The required output is all lines below that contain the word "agent".

━━━━━ INPUT FOR THIS TASK

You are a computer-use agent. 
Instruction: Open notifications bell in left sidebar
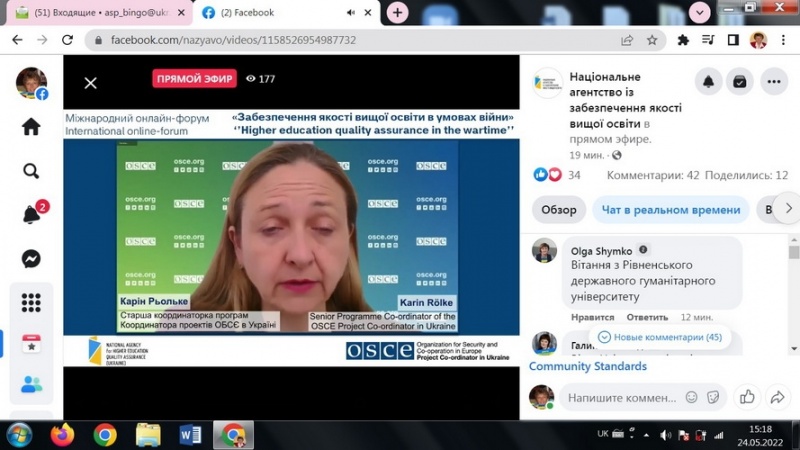(x=31, y=215)
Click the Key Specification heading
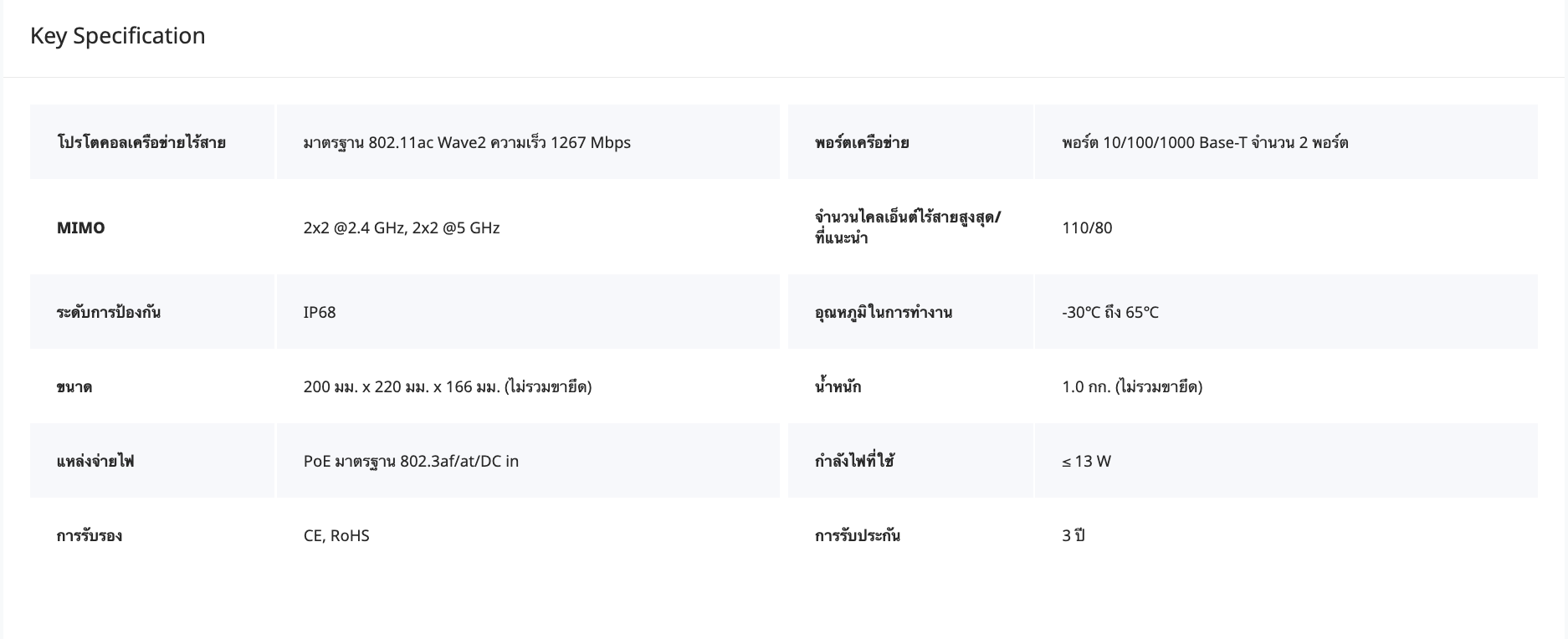The image size is (1568, 639). 117,36
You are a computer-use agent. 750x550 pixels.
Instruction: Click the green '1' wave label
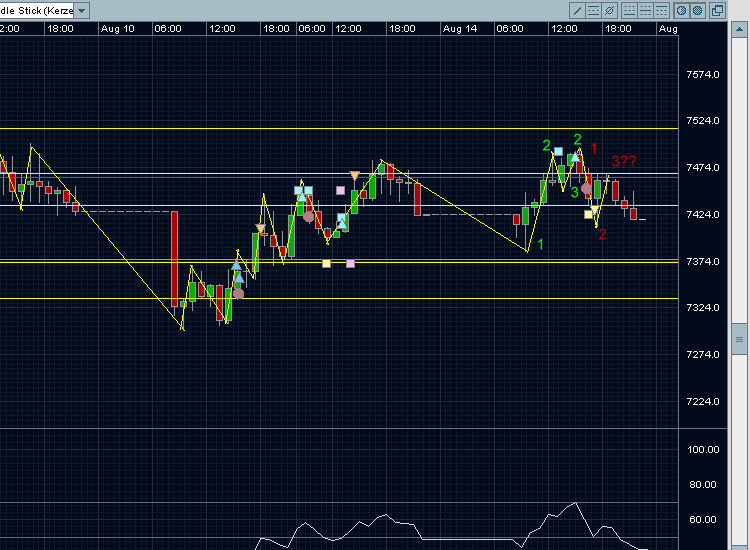[540, 244]
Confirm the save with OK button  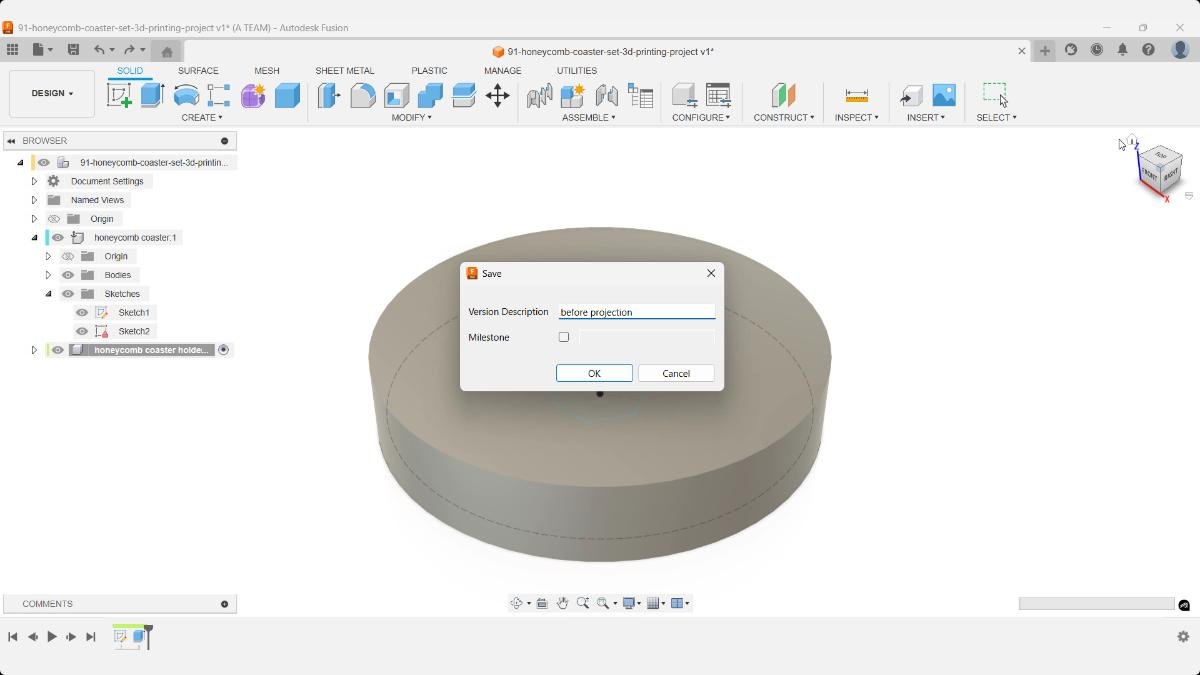[x=594, y=372]
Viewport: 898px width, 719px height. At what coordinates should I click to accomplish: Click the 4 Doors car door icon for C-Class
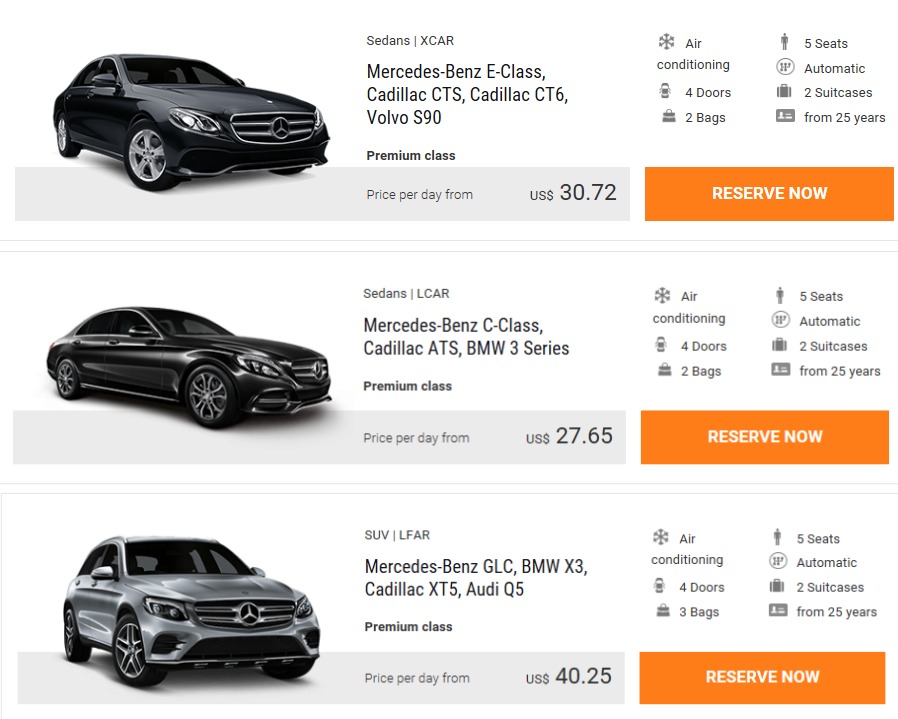[x=661, y=345]
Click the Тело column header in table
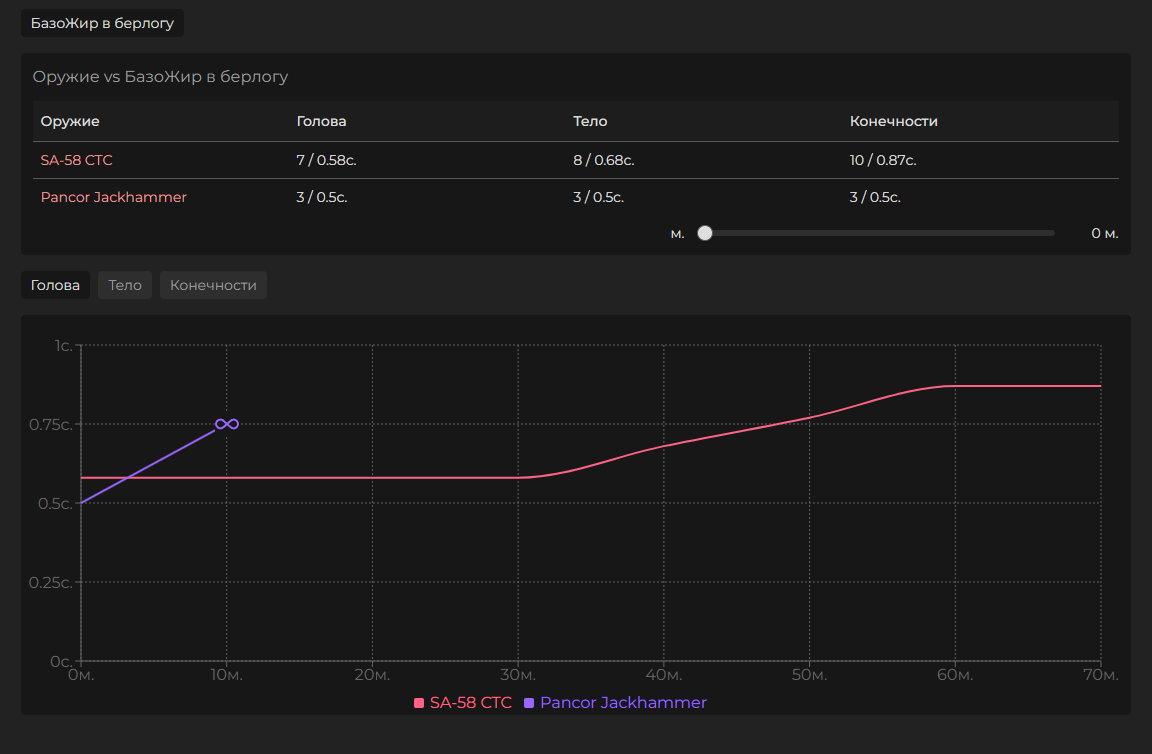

━━━━━━━━━━

- [ANSWER BOX]
You are a computer-use agent. 
You are a computer-use agent. 750x550 pixels.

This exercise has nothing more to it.